What did this book bring to my life?
When I started to read, The Quiet Room I felt I had a fairly
good grasp on what it meant to be mentally ill. After finishing the book I can
tell you without a doubt, that my presumptions were dead wrong. I still find it
difficult to wrap my head around the adversity that this young woman (Lori
Schiller) faced on a day to day basis. The daily struggles she endured just
trying to do something as simple as; hold down a conversation with a friend or
loved one. The constant and ever relentless tormenting from the voices in her
head would have driven anyone of us out of our minds. I feel that this was the
aspect of mental illness that I truly never understood until finishing this
book; the constant never ending, never fading, tormenting of the voices in her
head. I asked myself, what would I do if I couldn't sleep through the night
without being jolted awake by the screaming of voices inside my own head? What
if I heard voices that nobody else could hear or understand; voices that would
belittle you and tell you to do unthinkable things 24/7? What it must have been
like to live like this for years, is unimaginable to me.

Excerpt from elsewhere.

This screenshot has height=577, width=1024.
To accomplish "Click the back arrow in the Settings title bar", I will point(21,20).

It completely changed my outlook on what someone suffering
from a mental illness goes through on a daily basis. Also, the type of
commitment it takes to learn to live with a mental illness in the face of
overwhelming adversity. At so many points throughout her story, I couldn't
blame her for wanting to take her own life. I believe that any less of a person
would have taken their own life in her situation. And through all the turmoil
and unimaginable circumstances; she persevered. I found the story to eye opening
as well as uplifting.
Would I recommend this book to a friend?
This story deserves to be told, and I have already
recommended this to a few of my friends; and I hope they found it as
provocative as I did. I was able to take away from this book; a better
understanding of the power mental illness can have over one’s mind and the
perseverance of the human spirit. It was a pleasure reading this book, and I
feel better after having read it; I hope others feel the same.

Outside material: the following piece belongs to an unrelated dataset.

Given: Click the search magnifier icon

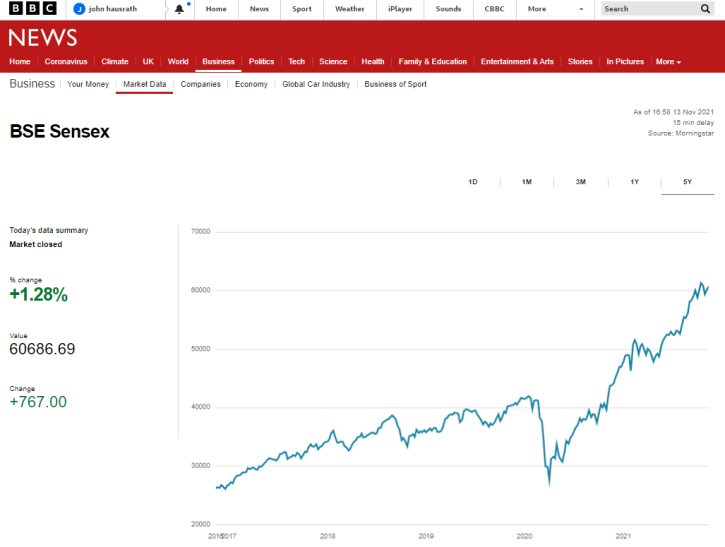Looking at the screenshot, I should click(705, 8).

If I wrote a sequel to The Quiet Room, what would it be about?
I feel if I were to write a sequel to this book, I would call it: Free from Within. And it would tell the story of Lori Schiller after she gets a grip on schizophrenia, and the challenges she faced trying to live a "Normal" life. I would tell the story of her 3 and half years at the Search for Change home, trying to adjust to life outside of the hospital.